Campbell River Hospital was filled to overflowing this week and concern is mounting that the new hospital is not going to solve the acute crowding problem.

The Mirror received an alert Thursday from a prominent local doctor that “the hospital was on diversion (Wednesday) as there were no beds and it was overflowing in fact.”

The physician added: “The number of people admitted now is roughly the number of beds Vancouver Island Health Authority (VIHA) is planning in the new hospital that we hope will last us for many years.
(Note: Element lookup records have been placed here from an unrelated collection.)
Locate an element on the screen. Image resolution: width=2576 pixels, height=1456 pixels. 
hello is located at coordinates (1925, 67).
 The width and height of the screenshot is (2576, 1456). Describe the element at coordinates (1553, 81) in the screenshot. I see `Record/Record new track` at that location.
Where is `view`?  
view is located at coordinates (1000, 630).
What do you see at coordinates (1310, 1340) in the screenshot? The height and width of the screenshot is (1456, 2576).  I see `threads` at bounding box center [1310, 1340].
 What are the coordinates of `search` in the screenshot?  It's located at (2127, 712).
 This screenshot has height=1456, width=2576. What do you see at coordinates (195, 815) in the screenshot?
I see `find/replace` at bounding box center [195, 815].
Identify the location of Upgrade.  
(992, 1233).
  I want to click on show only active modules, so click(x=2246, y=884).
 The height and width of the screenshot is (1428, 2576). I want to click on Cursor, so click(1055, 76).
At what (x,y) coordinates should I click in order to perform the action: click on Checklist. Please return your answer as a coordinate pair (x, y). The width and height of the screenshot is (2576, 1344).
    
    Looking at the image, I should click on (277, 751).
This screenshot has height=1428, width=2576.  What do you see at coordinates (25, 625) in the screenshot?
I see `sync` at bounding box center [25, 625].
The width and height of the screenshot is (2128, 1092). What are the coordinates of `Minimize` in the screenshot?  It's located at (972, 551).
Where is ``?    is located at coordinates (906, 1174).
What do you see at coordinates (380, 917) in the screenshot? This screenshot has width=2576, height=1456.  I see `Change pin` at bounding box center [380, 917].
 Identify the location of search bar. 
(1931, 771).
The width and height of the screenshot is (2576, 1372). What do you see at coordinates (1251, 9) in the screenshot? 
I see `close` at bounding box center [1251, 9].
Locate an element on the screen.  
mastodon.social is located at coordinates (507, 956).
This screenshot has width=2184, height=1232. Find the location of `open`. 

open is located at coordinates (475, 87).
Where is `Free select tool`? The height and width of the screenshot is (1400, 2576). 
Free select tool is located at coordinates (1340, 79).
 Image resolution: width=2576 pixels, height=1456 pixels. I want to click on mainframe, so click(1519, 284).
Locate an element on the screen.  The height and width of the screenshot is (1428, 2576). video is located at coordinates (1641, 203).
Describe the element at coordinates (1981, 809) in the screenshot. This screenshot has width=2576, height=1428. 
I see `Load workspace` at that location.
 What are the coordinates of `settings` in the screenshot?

Good planning?”

The new 95-bed Campbell River Hospital will replace the existing acute care facility which was built in 1956. Construction is expected to begin in 2013 and be completed in 2017.

The critical issue of overcrowding was aired at the Nov. 8 meeting of the Comox Strathcona Regional Hospital Board.  Citizens for Quality Health Care member Lois Jarvis, one of six stakeholders to attend, says: “We were told that there are up to 98 patients daily in the hospital.

“Director Brenda Leigh brought up the concern over the new hospital having only 95 beds. VIHA CEO Howard Waldner said that 40 alternate level care (ALC) beds promised to Campbell River will be built prior to the new hospital being opened and that will alleviate the pressure on the acute care beds.  He said that six of those 40 beds have already been allocated in the community.”

Jarvis says the notion that 40 new ALC beds somewhere else in the community will solve all the problems is hard to believe. “Forty beds are not going to be near enough.” She says Waldner also told the meeting that 15 to 20 per cent of the patients in the existing hospital don’t belong there and VIHA “is looking at the situation.”

“The situation with seniors taking up acute care beds is beyond critical. It is putting a terrible strain on the hospital,” Jarvis says. “There is a lot of concern that the hospital is strained to the breaking point and that a new hospital is not going to solve the problem.”

Calls to VIHA and to Campbell River Hospital Site Director Lois Tirebuck were not answered.